RECORDS TO USE
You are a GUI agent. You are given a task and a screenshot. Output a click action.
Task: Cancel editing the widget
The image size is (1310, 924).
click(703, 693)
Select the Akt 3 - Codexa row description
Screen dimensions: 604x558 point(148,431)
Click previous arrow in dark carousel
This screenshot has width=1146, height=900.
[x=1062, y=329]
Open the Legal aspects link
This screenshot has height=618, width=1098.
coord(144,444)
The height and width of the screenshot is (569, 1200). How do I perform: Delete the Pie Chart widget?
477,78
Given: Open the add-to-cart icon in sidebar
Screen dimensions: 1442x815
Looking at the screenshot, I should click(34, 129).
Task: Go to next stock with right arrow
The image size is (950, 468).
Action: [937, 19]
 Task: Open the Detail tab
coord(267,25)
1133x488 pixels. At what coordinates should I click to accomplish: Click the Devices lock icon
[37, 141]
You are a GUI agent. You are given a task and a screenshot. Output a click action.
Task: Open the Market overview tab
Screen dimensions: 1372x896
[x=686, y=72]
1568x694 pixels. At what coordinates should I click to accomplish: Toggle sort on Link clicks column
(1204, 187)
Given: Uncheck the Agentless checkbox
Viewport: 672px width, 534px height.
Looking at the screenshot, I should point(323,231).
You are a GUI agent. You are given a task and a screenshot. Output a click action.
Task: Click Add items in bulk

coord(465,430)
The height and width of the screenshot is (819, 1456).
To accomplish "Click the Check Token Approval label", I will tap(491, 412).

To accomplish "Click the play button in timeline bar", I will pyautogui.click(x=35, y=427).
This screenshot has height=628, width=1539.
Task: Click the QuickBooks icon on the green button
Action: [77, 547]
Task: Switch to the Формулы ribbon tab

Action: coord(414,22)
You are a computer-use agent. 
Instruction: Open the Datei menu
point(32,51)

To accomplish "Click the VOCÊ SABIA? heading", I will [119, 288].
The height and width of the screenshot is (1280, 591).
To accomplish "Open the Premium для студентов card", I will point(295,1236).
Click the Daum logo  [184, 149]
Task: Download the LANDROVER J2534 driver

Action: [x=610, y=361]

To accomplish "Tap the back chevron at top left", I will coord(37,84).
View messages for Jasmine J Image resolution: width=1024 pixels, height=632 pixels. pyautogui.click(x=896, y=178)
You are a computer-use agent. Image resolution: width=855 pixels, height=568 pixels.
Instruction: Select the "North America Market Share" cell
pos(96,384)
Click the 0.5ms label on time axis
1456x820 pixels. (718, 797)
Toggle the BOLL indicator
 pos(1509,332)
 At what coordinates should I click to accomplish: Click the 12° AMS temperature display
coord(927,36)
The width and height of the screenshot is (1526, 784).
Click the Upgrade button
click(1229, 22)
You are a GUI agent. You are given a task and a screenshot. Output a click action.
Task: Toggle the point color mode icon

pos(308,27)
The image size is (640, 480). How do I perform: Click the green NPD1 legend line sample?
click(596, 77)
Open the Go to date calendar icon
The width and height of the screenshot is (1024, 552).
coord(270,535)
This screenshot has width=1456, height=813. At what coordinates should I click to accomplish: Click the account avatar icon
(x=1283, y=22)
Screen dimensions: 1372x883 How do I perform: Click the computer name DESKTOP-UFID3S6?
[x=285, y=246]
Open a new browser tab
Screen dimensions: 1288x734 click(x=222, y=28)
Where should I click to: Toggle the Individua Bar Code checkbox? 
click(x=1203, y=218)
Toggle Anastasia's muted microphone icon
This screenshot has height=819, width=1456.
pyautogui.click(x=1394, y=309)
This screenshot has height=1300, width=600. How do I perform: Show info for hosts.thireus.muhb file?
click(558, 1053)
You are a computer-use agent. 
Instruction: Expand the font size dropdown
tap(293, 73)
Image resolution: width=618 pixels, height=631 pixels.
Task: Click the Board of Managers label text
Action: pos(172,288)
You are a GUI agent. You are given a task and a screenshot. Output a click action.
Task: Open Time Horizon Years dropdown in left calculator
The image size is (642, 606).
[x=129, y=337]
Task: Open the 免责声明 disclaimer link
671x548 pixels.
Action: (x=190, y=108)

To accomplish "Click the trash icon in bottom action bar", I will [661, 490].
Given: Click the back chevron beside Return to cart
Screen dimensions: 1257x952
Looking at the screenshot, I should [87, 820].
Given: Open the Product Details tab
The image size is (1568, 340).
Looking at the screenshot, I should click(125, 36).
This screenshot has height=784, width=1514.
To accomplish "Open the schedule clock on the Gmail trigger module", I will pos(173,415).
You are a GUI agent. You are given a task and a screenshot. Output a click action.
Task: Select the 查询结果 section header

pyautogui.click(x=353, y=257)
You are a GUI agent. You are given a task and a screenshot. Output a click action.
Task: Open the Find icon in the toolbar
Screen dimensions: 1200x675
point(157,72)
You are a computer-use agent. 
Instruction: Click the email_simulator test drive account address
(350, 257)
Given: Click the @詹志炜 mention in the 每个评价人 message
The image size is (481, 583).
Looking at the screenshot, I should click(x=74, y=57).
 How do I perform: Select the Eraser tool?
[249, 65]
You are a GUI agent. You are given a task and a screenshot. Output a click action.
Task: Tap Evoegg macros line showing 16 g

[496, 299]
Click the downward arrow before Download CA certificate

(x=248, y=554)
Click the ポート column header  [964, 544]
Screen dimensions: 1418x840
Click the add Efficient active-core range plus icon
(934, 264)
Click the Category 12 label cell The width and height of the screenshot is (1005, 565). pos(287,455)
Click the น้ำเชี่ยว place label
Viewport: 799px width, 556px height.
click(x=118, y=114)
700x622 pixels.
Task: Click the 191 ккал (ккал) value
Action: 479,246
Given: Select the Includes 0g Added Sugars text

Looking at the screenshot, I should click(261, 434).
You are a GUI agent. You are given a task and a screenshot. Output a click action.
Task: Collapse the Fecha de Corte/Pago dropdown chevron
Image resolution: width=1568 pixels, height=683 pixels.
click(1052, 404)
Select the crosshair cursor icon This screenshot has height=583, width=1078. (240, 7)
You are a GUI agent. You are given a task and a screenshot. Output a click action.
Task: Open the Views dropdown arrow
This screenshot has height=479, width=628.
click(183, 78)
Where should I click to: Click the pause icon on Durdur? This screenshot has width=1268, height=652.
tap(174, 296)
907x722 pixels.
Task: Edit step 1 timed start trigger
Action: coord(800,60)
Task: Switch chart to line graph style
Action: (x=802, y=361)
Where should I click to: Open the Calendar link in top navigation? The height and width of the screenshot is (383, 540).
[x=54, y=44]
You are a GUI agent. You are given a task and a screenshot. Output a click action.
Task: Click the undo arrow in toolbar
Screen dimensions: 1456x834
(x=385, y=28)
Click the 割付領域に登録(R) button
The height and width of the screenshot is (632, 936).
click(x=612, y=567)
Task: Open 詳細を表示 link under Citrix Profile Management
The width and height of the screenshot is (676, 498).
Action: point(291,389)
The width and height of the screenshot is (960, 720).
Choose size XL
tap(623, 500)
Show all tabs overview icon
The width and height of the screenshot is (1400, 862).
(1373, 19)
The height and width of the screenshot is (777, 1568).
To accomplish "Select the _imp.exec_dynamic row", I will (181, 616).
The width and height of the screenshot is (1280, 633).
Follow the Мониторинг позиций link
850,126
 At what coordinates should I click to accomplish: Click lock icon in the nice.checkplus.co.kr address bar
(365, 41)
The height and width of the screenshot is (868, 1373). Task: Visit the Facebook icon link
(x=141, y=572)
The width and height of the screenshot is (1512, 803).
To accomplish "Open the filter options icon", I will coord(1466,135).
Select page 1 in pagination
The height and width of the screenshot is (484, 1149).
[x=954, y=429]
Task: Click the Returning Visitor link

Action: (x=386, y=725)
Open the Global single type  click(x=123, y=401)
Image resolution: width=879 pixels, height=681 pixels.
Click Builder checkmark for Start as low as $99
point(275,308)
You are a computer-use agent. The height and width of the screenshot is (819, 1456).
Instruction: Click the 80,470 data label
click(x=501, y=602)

PROMPT
Copy the lines from the one with "The width and height of the screenshot is (1280, 633)." to the one with "(x=141, y=572)", both included, word for word.

THE RESPONSE
The width and height of the screenshot is (1280, 633).
Follow the Мониторинг позиций link
850,126
 At what coordinates should I click to accomplish: Click lock icon in the nice.checkplus.co.kr address bar
(365, 41)
The height and width of the screenshot is (868, 1373). Task: Visit the Facebook icon link
(x=141, y=572)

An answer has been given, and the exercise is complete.